With those practical considerations in mind, we need two steps to fix this issue, the first is a pro-active measure to ensure function get its own IAM role, with scoped down permissions for only what the function needs to do.
This means that even if the access keys of a lambda function were compromised, the attackers couldn’t do anymore damage, then they could have already done.
The second fix, is about addressing the problem of the specific lost key. For this we need to fix the compromised function first — revoking any specific access key isn’t going help, as the attackers could compromise the same function again to obtain newer access keys, just like a genie that grants more wishes.

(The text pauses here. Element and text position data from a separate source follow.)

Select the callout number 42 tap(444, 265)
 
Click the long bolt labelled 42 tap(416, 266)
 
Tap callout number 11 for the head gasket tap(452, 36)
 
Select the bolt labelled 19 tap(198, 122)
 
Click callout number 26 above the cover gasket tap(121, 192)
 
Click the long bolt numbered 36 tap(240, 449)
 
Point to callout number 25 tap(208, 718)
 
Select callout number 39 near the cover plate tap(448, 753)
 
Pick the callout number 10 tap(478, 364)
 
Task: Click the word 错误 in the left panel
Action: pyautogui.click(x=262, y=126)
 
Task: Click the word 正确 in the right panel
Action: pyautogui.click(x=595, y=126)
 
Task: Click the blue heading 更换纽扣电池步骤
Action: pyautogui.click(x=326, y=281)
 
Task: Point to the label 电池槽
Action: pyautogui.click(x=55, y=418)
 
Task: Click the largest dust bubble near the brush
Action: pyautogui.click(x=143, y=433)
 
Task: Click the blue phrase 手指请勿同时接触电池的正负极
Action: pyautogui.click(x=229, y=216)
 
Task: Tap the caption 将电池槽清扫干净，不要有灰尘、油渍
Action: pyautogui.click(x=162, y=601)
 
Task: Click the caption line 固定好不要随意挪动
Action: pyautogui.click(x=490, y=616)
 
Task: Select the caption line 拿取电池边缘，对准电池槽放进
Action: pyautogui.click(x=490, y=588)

Assuming we plugged the hole in the function, we still have the issue of a 12-hour token, that (as we saw previously) can live long past the expiration of the function.
We can’t revoke the temporary token itself, even if we knew the exact access key with ID, AWS doesn’t have this capability (AFAIK). Instead, we could revoke the IAM Role that the token belongs to. This is tough, because revoking that role will damage all instances of your function as well.

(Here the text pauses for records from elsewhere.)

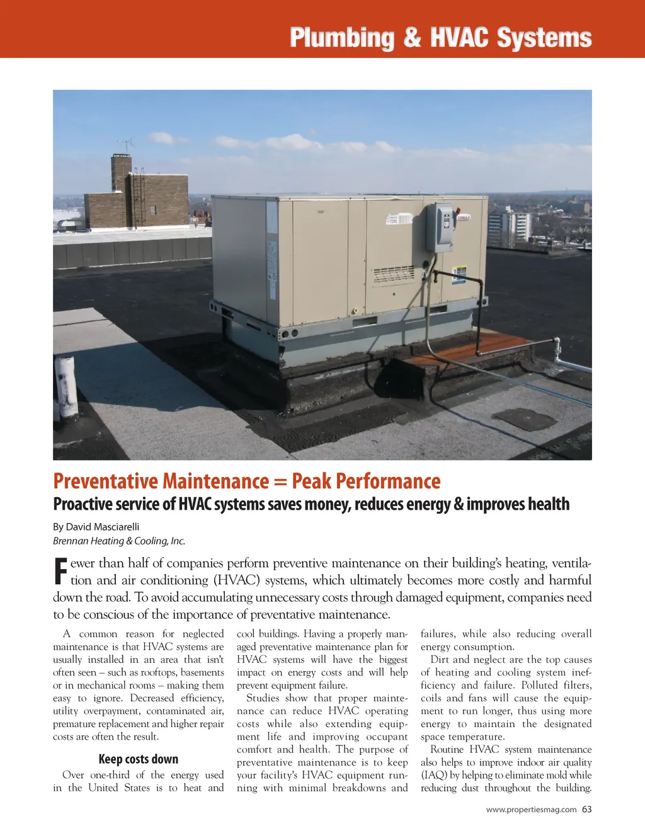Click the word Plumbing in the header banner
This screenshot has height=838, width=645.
[341, 38]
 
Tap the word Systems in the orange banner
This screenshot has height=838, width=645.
[544, 38]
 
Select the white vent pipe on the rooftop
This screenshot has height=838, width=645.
[66, 386]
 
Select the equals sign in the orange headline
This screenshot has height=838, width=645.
[280, 482]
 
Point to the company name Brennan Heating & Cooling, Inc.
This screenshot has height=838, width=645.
[119, 541]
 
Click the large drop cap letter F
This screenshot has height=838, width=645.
[60, 571]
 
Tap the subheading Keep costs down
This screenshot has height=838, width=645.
[139, 759]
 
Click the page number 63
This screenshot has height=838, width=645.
[586, 810]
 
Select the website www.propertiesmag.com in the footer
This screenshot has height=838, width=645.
[531, 810]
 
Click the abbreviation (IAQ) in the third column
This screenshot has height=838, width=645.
[433, 775]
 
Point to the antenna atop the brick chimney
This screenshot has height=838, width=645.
[127, 146]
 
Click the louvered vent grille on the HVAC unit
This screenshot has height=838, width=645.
[394, 275]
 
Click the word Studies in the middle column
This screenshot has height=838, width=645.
[263, 698]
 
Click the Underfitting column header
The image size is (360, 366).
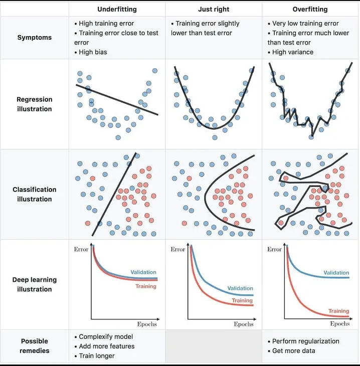[117, 10]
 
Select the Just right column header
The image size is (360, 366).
[214, 10]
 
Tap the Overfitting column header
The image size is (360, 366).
[310, 10]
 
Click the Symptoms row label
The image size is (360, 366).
[34, 38]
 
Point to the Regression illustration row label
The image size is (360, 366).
[34, 104]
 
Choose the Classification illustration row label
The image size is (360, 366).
[34, 194]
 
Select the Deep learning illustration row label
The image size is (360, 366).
[34, 284]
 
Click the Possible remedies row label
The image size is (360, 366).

Fortunately, if we use Serverless framework, and the IAM-Roles-Per-Function plugin, we can rename the IAM role of the function, and re-deploy the stack. This will invalidate the previously issued tokens (as the role would be deleted), and redeploy a new version of the function pointing to the new IAM role. Hence, we invalidate the old tokens, but keep our current function executing correctly.
To me, Lambda functions are the way future compute will be built around. We’ve just started this journey, and the hype train is on it’s way. But just because AWS own the servers, doesn’t mean we should remain blisfully unaware of what goes on under the hood.
What I’ve found is understanding how Lambda works (even though we’re not orchestrating it) is a worthwhile investment of time, and helps me write better functions. Hopefully this post helped you to.
Note: The final solution depends on
sts:AssumeRole returning a unique accessKeyID everytime. This might not be the case, as I see no guarantee of this anywhere in the docs, but from my practical testing this has always been the case.